Frost & Sullivan believes unconventional O&G will play an important role in the global fuel mix with technological advancement across the entire value chain shaping the profitability of the industry in the long term.

Despite the increasing affinity towards alternative energy sources, it believed O&G will remain the primary energy source across the globe for years to come.

New analysis from Frost & Sullivan, Global Oil and Gas Outlook 2014, finds that the liquefied natural gas (LNG) market remains highly attractive. This study provides a detailed analysis of the key trends affecting the global O&G market over the course of the next decade and beyond.

Gas will be one of the major fuels for power generation in 2030 despite economic uncertainty in the wake of recent African and Middle Eastern unrest. Furthermore, the recent Western sanctions to Russia following the conflict in Ukraine, will negatively impact Russian oil and gas trade volumes.

In the long term, it is quite likely that the production of unconventional gas across North America, Latin America and China would offset any shortfalls in gas supply and demand.

“Investments in new technologies and resilience of the O&G sector have given rise to innovative exploration and production systems such as deepwater and ultra-deepwater drilling, and arctic explorations at depths of more than 12,000 feet,” says Frost & Sullivan Energy and Environmental Industry analyst Pritil Gunjan.

“Technological advancements and investor optimism have also spurred the output of unconventional ‘tight oil’ and shale gas.”

Although shale gas has caused a great deal of excitement, Gunjan says there is uncertainty about actual reserves and what percentage of those reserves is recoverable. “

Moreover, European and Chinese shale plays are much deeper than those in the US, making drilling and extraction much more challenging,” the analyst added.

The need for refined drilling techniques and rigs will add to development time and cost.

Several additional challenges affect the O&G industry, such as geographical and climate hazards in difficult-to-access locations, O&G security risk in high consuming regions, low operational safety, high risk of spills, and environmental disasters.
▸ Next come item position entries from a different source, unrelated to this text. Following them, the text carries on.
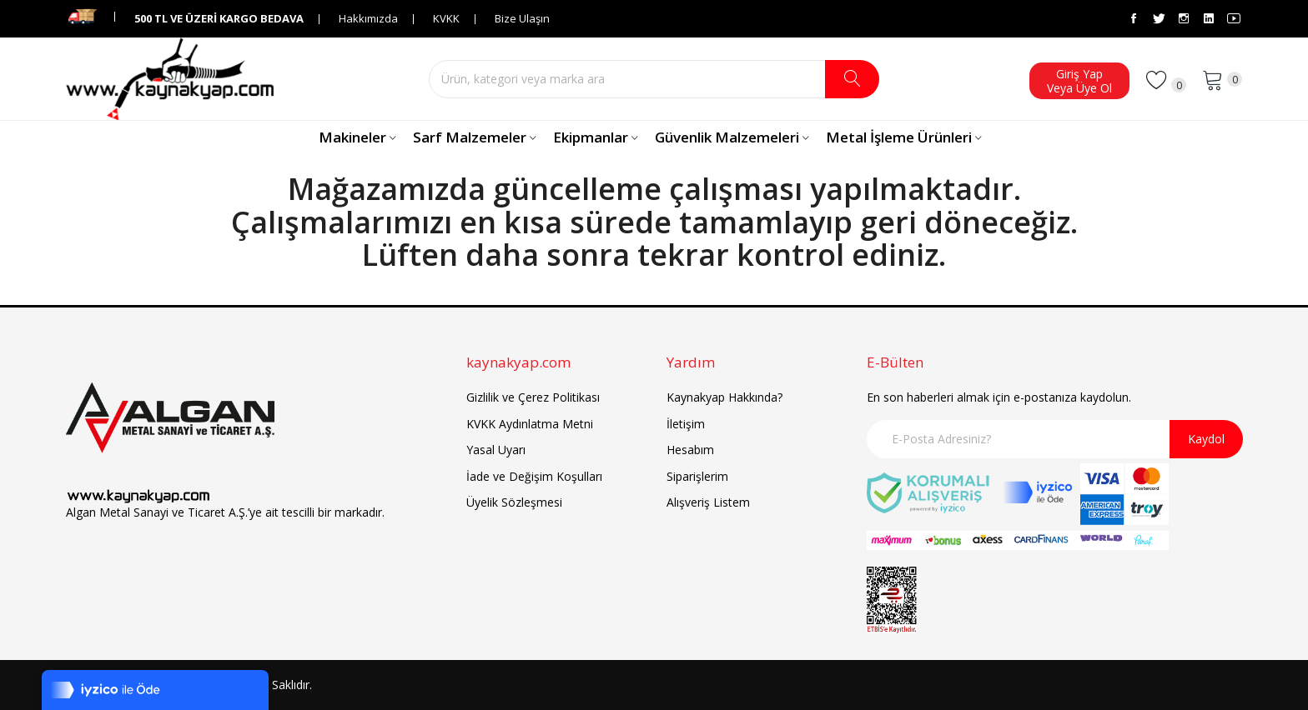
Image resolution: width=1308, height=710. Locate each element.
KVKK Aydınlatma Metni (529, 424)
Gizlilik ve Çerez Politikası (533, 397)
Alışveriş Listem (708, 502)
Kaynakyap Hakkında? (724, 397)
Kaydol (1206, 439)
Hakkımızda (368, 18)
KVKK (446, 18)
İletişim (686, 424)
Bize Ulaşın (522, 18)
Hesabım (690, 450)
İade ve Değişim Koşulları (534, 476)
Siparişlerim (697, 476)
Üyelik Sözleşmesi (514, 502)
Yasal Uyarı (496, 450)
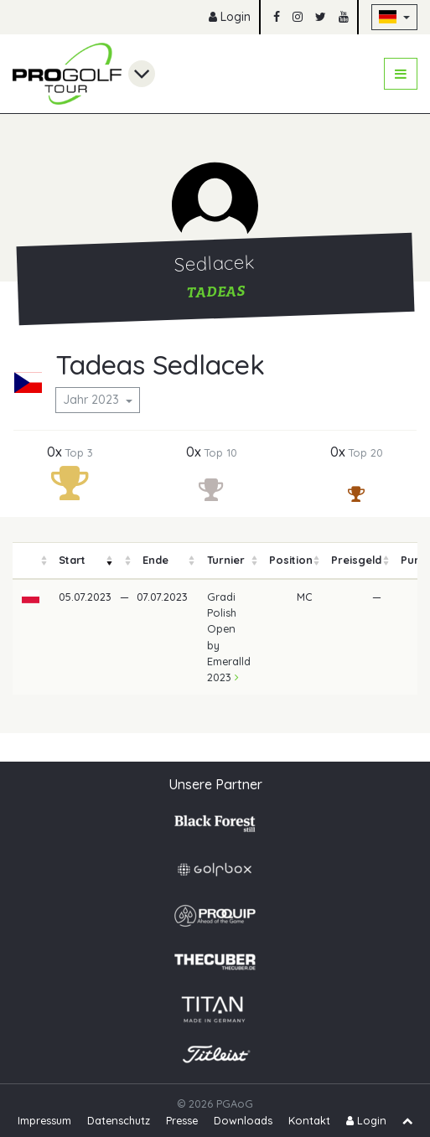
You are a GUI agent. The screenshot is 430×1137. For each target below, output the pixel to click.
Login (230, 16)
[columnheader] (31, 561)
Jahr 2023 (92, 399)
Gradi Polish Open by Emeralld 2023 (229, 637)
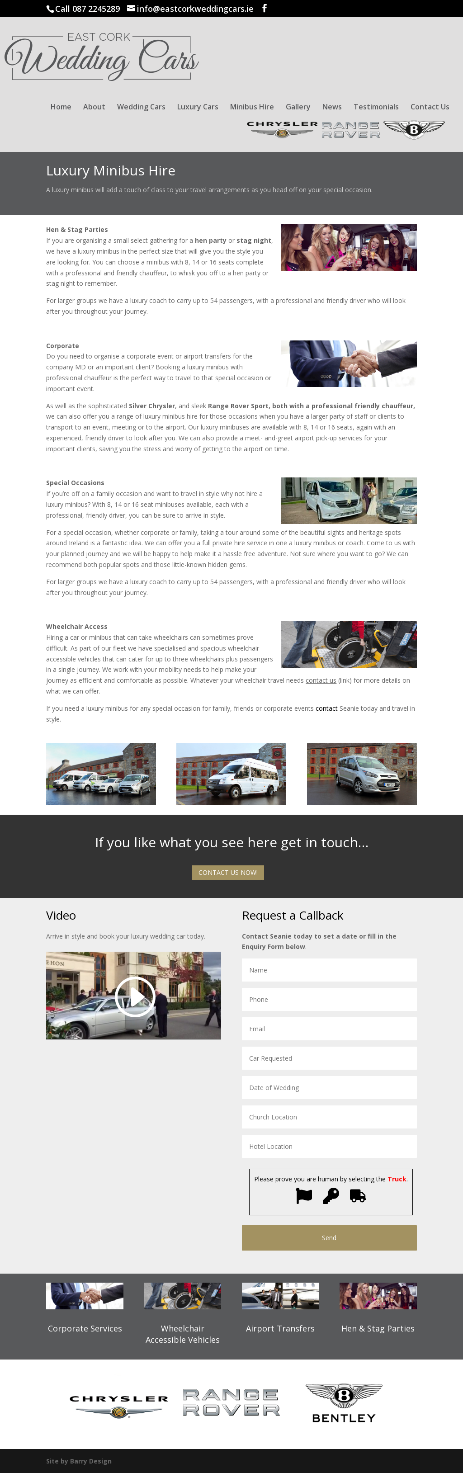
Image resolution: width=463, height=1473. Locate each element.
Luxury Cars (197, 108)
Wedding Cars (141, 108)
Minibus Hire (252, 108)
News (332, 108)
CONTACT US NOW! (228, 872)
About (94, 108)
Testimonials (376, 108)
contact (327, 708)
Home (61, 108)
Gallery (298, 108)
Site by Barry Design (79, 1461)
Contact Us (430, 108)
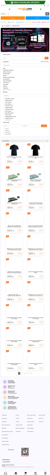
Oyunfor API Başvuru (6, 425)
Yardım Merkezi (30, 431)
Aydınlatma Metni (5, 444)
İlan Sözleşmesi (5, 434)
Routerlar (5, 86)
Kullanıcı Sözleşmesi (20, 428)
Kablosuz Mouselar (7, 72)
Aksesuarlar (5, 84)
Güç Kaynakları (6, 79)
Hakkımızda (4, 415)
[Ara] (47, 14)
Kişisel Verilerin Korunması (7, 431)
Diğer (4, 68)
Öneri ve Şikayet (30, 428)
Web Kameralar (6, 73)
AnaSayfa (8, 25)
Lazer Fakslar (6, 82)
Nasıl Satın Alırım (30, 421)
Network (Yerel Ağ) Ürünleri (9, 77)
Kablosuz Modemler (7, 80)
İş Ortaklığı (4, 421)
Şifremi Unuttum (19, 425)
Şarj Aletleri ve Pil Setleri (8, 70)
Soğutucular (5, 88)
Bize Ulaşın (4, 428)
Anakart (4, 75)
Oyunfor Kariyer (42, 415)
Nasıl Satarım (30, 425)
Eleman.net (41, 418)
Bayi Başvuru (4, 418)
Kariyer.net (41, 421)
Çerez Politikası (5, 438)
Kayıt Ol (17, 415)
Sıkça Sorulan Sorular (31, 415)
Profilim (17, 421)
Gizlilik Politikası (5, 441)
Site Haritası (18, 431)
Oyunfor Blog (29, 418)
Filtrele (44, 125)
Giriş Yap (17, 418)
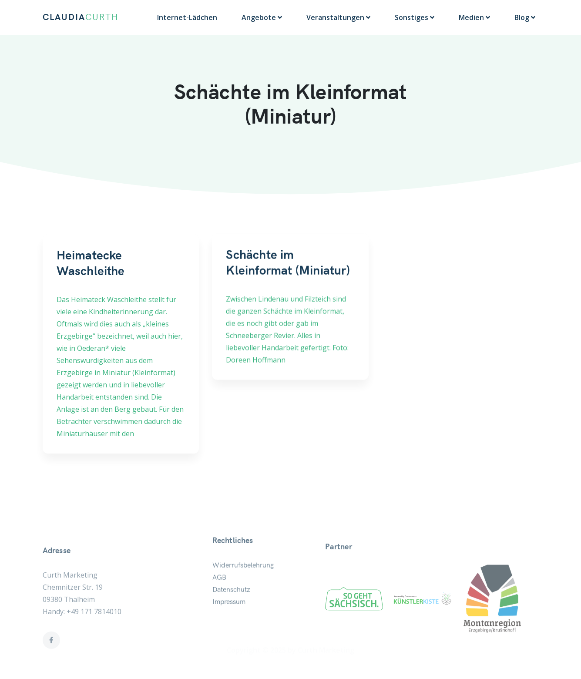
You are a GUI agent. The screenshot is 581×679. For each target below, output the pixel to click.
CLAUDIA (80, 17)
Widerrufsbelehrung (243, 588)
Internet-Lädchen (187, 17)
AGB (219, 600)
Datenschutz (231, 612)
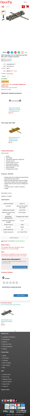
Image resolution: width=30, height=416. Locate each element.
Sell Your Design (7, 362)
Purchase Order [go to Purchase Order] (6, 374)
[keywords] (13, 6)
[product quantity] (10, 76)
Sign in (25, 2)
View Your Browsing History (6, 304)
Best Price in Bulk (6, 89)
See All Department (2, 6)
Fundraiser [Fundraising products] (5, 360)
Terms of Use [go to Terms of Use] (6, 376)
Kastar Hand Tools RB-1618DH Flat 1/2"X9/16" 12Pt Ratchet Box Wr (15, 109)
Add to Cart (5, 81)
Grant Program (6, 365)
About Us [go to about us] (5, 341)
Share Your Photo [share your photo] (7, 344)
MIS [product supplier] (11, 60)
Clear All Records (17, 304)
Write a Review (21, 295)
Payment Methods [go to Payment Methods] (7, 381)
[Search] (23, 6)
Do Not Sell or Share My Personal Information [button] (12, 403)
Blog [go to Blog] (4, 367)
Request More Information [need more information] (19, 267)
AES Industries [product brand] (8, 59)
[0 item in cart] (27, 7)
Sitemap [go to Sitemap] (5, 349)
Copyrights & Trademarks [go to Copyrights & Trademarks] (9, 337)
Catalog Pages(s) (14, 237)
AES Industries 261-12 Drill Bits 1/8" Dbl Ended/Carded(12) (14, 139)
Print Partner (6, 358)
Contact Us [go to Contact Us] (5, 386)
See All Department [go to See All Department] (7, 346)
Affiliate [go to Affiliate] (4, 355)
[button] (17, 15)
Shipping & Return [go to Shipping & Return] (7, 379)
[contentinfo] (6, 2)
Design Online (6, 384)
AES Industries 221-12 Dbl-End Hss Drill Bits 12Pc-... (6, 321)
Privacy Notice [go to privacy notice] (6, 339)
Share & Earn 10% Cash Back (9, 87)
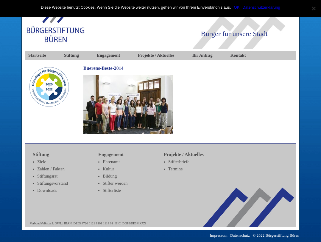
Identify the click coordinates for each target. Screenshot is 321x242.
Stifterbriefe (178, 161)
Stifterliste (112, 190)
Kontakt (238, 55)
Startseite (37, 55)
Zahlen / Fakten (51, 169)
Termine (175, 169)
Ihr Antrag (202, 55)
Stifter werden (115, 183)
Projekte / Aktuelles (156, 55)
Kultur (108, 169)
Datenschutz (240, 235)
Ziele (41, 161)
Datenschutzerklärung (261, 7)
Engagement (108, 55)
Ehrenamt (111, 161)
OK (236, 7)
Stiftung (71, 55)
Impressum (218, 235)
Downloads (47, 190)
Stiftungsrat (47, 176)
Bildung (110, 176)
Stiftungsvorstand (52, 183)
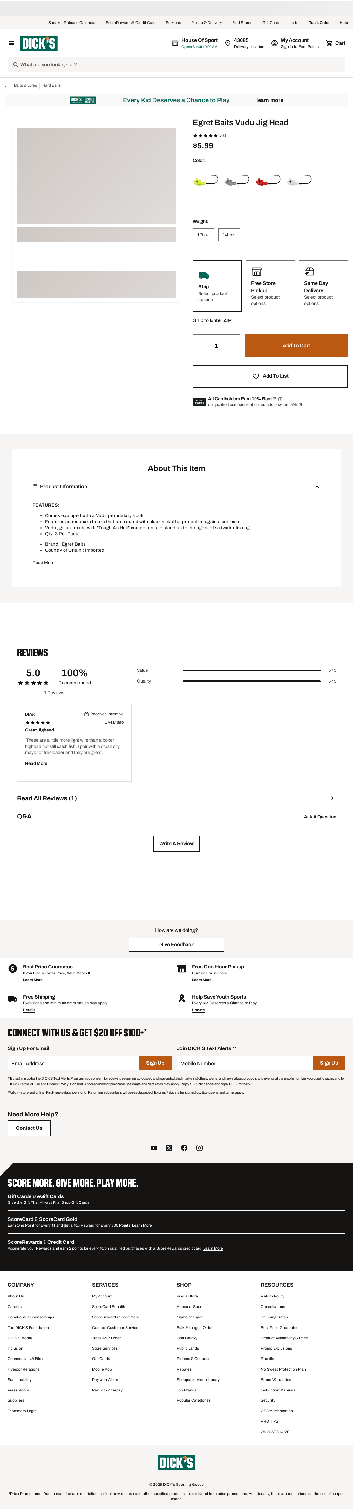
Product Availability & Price (284, 1338)
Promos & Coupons (193, 1359)
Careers (15, 1306)
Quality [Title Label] (144, 681)
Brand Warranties (276, 1380)
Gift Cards (271, 22)
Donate (198, 1010)
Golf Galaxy (187, 1338)
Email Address (27, 1063)
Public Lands (188, 1348)
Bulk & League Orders (195, 1327)
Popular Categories (194, 1400)
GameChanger (190, 1317)
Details (29, 1010)
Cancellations (273, 1306)
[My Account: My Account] (295, 43)
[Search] (182, 64)
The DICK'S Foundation (28, 1327)
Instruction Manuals (278, 1390)
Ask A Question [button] (320, 816)
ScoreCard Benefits (109, 1306)
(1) (225, 135)
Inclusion (15, 1348)
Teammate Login (22, 1411)
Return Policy (272, 1296)
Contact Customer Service (115, 1327)
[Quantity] (216, 345)
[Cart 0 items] (335, 43)
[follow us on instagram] (199, 1148)
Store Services (105, 1348)
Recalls (267, 1359)
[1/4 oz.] (229, 234)
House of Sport (190, 1306)
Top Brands (186, 1390)
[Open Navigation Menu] (11, 43)
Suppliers (16, 1400)
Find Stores (242, 22)
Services (173, 22)
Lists (294, 22)
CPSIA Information (277, 1411)
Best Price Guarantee (280, 1327)
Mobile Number (197, 1063)
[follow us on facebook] (184, 1148)
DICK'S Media (20, 1338)
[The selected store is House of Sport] (195, 43)
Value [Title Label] (142, 670)
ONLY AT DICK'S (275, 1432)
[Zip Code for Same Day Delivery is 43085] (244, 43)
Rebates (184, 1369)
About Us (16, 1296)
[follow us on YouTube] (154, 1148)
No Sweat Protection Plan (283, 1369)
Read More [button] (43, 562)
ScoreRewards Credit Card (115, 1317)
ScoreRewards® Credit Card (131, 22)
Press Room (18, 1390)
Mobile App (102, 1369)
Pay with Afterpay (107, 1390)
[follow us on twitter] (169, 1148)
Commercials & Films (26, 1359)
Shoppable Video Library (198, 1380)
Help (344, 22)
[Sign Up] (155, 1063)
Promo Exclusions (276, 1348)
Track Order (319, 22)
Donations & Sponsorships (31, 1317)
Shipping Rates (274, 1317)
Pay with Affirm (105, 1380)
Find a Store (187, 1296)
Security (268, 1400)
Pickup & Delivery (206, 22)
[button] (221, 320)
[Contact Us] (29, 1128)
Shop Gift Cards (75, 1202)
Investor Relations (23, 1369)
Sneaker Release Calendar (72, 22)
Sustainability (19, 1380)
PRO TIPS (269, 1421)
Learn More (269, 100)
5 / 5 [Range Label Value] (332, 670)
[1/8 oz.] (203, 234)
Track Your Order (106, 1338)
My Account (102, 1296)
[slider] (252, 670)
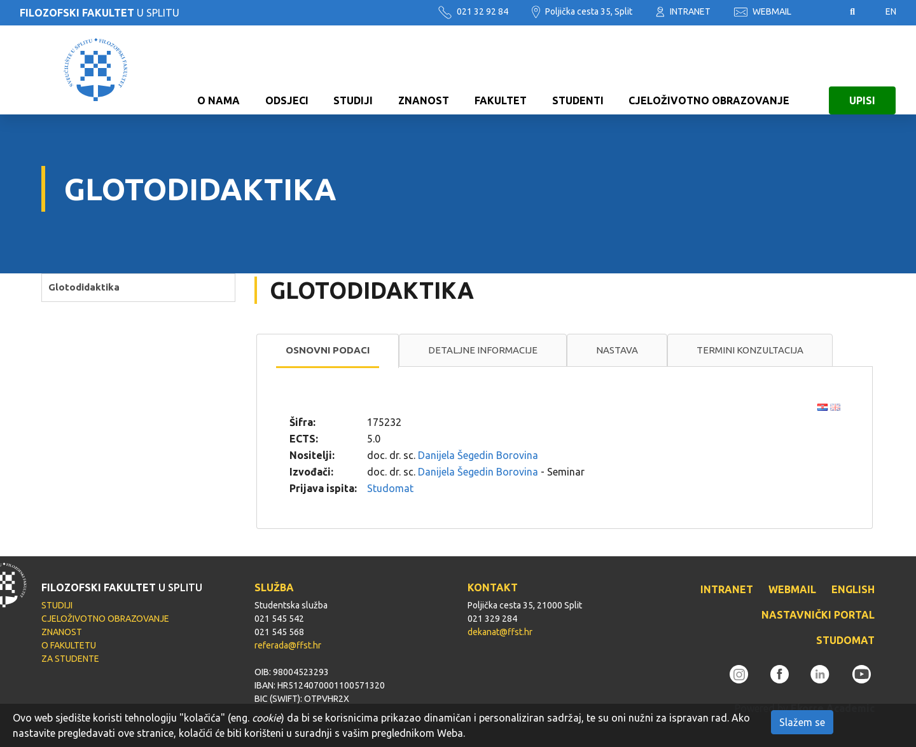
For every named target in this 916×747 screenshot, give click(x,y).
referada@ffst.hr (287, 645)
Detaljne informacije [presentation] (483, 350)
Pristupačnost (820, 12)
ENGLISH (853, 589)
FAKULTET (501, 70)
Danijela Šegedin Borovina (478, 455)
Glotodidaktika (84, 287)
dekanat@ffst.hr (500, 632)
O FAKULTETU (68, 645)
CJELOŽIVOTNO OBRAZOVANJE (708, 70)
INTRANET (683, 11)
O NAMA (218, 70)
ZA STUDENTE (70, 659)
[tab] (327, 351)
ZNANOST (423, 70)
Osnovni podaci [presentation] (328, 350)
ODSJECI (287, 70)
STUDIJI (353, 70)
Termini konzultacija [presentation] (750, 350)
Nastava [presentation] (617, 350)
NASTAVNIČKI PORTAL (818, 614)
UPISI (862, 70)
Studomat (390, 488)
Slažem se (802, 722)
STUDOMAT (845, 640)
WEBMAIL (762, 11)
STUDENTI (578, 70)
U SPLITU (99, 12)
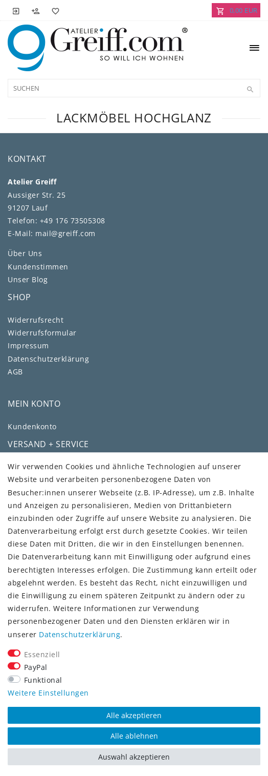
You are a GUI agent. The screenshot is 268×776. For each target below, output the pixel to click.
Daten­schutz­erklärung (48, 359)
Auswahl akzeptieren (134, 757)
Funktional (43, 680)
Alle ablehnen (134, 736)
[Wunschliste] (53, 10)
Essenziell (42, 654)
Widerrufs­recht (35, 320)
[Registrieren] (35, 10)
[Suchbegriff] (134, 88)
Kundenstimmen (38, 266)
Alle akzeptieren (134, 715)
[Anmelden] (16, 10)
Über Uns (25, 253)
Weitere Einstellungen (48, 693)
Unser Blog (28, 279)
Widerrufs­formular (42, 333)
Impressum (28, 345)
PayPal (36, 667)
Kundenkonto (32, 426)
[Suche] (250, 89)
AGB (15, 371)
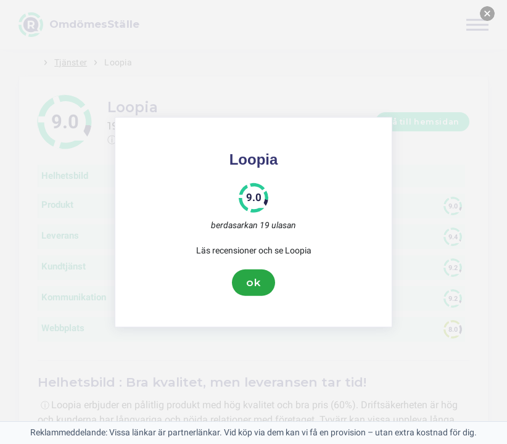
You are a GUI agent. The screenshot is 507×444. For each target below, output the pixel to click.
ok (253, 282)
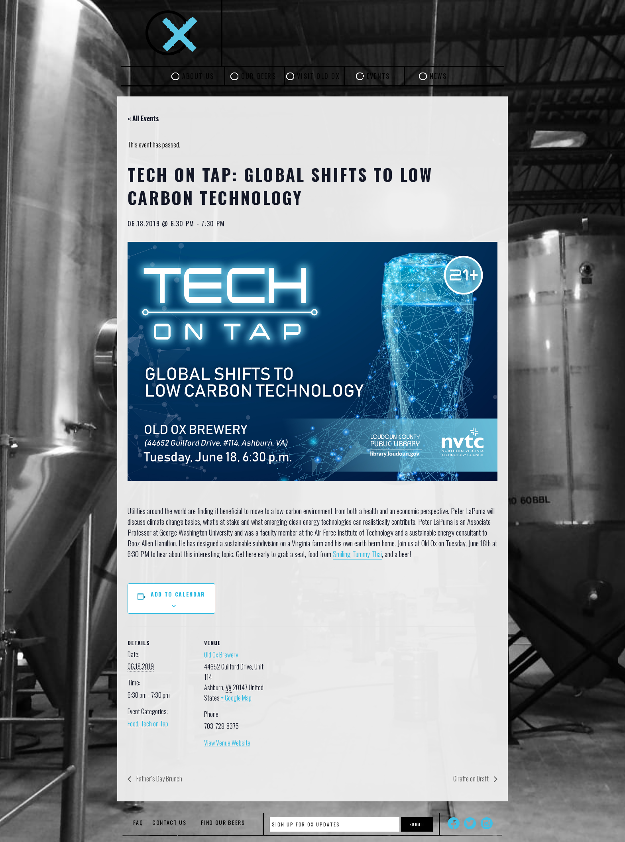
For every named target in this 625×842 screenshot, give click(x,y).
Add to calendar (178, 594)
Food (133, 723)
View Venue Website (227, 743)
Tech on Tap (154, 723)
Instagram (487, 823)
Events (378, 76)
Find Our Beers (223, 822)
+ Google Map (236, 698)
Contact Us (169, 822)
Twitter (470, 823)
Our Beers (258, 76)
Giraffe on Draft (471, 778)
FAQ (138, 822)
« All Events (143, 118)
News (438, 76)
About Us (198, 76)
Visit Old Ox (318, 76)
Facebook (454, 823)
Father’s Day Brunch (158, 778)
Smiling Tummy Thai (357, 554)
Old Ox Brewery (221, 654)
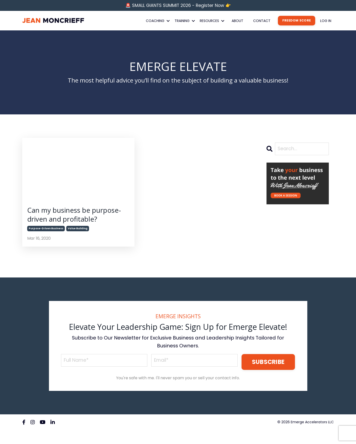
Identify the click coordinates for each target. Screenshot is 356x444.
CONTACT (261, 21)
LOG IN (325, 21)
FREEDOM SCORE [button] (296, 21)
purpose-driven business (46, 242)
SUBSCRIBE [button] (268, 376)
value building (78, 242)
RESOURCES (212, 21)
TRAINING (185, 21)
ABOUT (237, 21)
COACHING (158, 21)
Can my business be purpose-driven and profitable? (63, 222)
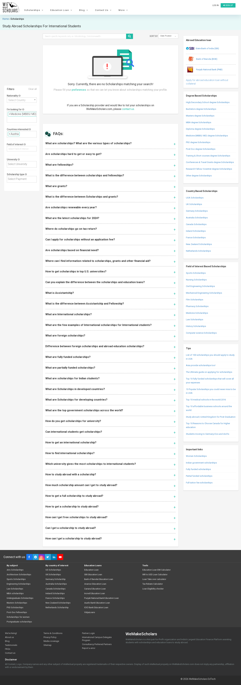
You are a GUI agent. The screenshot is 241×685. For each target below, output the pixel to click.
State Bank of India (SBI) (202, 49)
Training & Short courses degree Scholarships (208, 155)
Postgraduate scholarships (19, 622)
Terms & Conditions (53, 633)
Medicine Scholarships (197, 313)
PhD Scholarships (15, 608)
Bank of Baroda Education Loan (98, 579)
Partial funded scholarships (199, 476)
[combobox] (22, 100)
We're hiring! (11, 633)
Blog (84, 10)
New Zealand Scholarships (199, 244)
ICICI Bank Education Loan (96, 608)
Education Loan (61, 10)
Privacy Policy (50, 637)
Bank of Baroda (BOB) (201, 59)
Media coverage (51, 641)
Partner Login (88, 633)
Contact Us (103, 10)
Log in (215, 5)
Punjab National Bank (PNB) (204, 70)
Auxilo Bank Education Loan (97, 603)
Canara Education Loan (95, 589)
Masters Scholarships (17, 603)
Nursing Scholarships (196, 279)
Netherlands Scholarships (198, 251)
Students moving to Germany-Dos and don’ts (207, 434)
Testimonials (11, 645)
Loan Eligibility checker (153, 589)
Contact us (10, 653)
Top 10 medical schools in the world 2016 (206, 399)
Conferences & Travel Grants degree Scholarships (210, 162)
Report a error (88, 648)
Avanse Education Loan (95, 584)
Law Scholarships (194, 319)
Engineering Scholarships (19, 584)
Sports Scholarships (196, 273)
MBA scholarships (15, 593)
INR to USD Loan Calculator (154, 575)
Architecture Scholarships (19, 575)
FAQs (7, 649)
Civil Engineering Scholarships (200, 286)
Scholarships (34, 10)
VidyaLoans (89, 612)
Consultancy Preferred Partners (97, 644)
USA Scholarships (194, 197)
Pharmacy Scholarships (197, 306)
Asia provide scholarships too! (200, 365)
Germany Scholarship (56, 579)
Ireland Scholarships (196, 231)
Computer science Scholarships (201, 333)
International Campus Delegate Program (97, 639)
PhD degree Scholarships (198, 142)
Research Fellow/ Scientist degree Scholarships (209, 169)
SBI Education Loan (93, 575)
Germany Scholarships (197, 211)
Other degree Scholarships (199, 175)
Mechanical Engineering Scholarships (204, 293)
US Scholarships (53, 570)
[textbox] (9, 119)
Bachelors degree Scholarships (201, 109)
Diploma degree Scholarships (200, 129)
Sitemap (48, 645)
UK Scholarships (194, 204)
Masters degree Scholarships (200, 115)
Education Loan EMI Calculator (156, 570)
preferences (79, 89)
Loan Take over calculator (154, 579)
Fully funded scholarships (198, 469)
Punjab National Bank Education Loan (101, 598)
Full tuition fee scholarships (199, 482)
The proper assessment of reserves and recovery rates will be crucial over the next two years. Focus on increasing production and reducing costs will also be priority in the short term.

To that end, investments in advanced technologies such as horizontal drilling, hydraulic fracking, downspacing and deepwater drilling will rise.

“While there still remain uncertainties with respect to reserves, technologically superior extraction and production methods can exponentially improve recovery rates,” noted Gunjan.

“Widening pipelines and terminals to connect production areas with refineries will hence be a key opportunity area for firms in the global O&G space.”